Chromium has gained popularity as a nutritional supplement for diabetic and insulin-resistant subjects. This study was designed to evaluate the effect of chronic administration of a novel chromium complex Of D-phenylalanine [Cr(D-phe)(3)]in insulin-resistant, sucrose-fed mice. Whole-body insulin resistance was generated in FVB mice by 9 wk of sucrose feeding, following which they were randomly assigned to be unsupplemented IS group) or to receive oral Cr(D-phe)3 in drinking water (SCr group) at a dose of 45 mu g.kg(-1).d(-1) (similar to 3.8 mu g of elemental chrornium.kg(-1).d(-1)).

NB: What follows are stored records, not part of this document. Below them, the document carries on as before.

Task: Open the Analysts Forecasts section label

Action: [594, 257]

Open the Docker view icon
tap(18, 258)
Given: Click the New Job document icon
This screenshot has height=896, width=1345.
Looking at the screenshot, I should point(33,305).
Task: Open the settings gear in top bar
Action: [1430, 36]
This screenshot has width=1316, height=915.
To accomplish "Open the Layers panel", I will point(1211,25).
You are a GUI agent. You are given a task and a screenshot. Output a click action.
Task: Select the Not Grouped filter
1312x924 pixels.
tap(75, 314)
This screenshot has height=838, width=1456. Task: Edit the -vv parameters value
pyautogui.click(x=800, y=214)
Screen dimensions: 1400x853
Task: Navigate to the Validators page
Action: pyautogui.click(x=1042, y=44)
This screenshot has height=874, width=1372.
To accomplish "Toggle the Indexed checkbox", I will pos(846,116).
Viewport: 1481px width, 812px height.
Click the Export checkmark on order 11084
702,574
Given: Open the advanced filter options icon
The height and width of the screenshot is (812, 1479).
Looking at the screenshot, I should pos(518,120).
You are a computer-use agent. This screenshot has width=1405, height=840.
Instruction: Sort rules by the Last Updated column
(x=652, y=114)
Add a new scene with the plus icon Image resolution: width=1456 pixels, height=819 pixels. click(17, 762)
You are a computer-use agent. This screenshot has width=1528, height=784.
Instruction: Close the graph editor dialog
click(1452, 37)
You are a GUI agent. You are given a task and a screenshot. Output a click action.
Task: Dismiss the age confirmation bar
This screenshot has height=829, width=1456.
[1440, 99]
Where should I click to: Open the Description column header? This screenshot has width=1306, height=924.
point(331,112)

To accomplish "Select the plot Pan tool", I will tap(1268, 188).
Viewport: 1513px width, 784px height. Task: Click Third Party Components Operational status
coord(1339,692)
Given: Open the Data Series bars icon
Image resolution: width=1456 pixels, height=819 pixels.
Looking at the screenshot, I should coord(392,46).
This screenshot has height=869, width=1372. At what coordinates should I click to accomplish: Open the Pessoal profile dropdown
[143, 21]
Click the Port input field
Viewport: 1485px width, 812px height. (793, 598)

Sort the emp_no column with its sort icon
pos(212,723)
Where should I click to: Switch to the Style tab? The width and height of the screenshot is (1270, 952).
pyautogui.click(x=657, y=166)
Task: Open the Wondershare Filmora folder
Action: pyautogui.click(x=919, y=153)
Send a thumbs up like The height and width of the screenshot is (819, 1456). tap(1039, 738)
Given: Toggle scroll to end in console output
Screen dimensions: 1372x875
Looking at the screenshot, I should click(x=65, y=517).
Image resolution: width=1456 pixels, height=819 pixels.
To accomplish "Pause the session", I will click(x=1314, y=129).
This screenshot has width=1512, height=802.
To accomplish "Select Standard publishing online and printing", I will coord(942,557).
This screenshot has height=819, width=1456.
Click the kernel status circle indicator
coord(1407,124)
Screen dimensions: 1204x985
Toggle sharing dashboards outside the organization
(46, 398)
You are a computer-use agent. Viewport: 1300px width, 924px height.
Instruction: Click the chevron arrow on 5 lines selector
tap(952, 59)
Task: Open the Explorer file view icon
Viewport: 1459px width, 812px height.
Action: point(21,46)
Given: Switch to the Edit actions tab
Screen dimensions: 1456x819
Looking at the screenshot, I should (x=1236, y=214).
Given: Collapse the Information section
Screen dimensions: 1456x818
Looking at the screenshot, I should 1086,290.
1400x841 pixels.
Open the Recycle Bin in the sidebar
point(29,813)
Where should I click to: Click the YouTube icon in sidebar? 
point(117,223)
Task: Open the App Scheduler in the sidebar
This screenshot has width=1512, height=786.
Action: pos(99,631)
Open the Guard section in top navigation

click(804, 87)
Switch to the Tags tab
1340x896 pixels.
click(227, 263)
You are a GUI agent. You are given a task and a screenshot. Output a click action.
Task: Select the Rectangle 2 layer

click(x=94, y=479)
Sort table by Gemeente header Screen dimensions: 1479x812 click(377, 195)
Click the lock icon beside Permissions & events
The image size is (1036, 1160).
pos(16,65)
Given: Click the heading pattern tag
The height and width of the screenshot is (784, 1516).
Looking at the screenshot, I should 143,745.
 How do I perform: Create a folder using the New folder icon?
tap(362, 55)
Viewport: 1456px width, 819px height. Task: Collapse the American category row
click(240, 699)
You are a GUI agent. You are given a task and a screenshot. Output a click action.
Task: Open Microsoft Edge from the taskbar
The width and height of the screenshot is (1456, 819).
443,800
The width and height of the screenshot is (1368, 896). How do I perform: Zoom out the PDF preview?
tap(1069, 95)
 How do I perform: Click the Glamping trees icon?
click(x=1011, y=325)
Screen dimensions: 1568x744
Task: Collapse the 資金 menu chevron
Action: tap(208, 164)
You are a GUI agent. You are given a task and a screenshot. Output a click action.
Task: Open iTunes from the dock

A control group (C) did not consume sucrose and was not supplemented. Sucrose-fed mice had an elevated serum insulin concentration compared with controls and this was significantly lower in sucrose-fed mice that received Cr(D-phe)3, which did not differ from controls. Impaired glucose tolerance in sucrose-fed mice, evidenced by the poor glucose disposal rate following an intraperitoneal glucose tolerance test, was significantly improved in mice receiving Cr(D-phe)(3). Chromium supplementation significantly enhanced insulin-stimulated Akt phosphorylation and membrane-associated glucose transporter-4 in skeletal muscles of sucrose-fed mice. In cultured adipocytes rendered insulin resistant by chronic exposure to high concentrations of glucose and insulin, Cr(D-phe)(3) augmented Akt phosphorylation and glucose uptake. These results indicate that dietary supplementation with Cr(D-phe)3 may have potential beneficial effects in insulin-resistant, prediabetic conditions.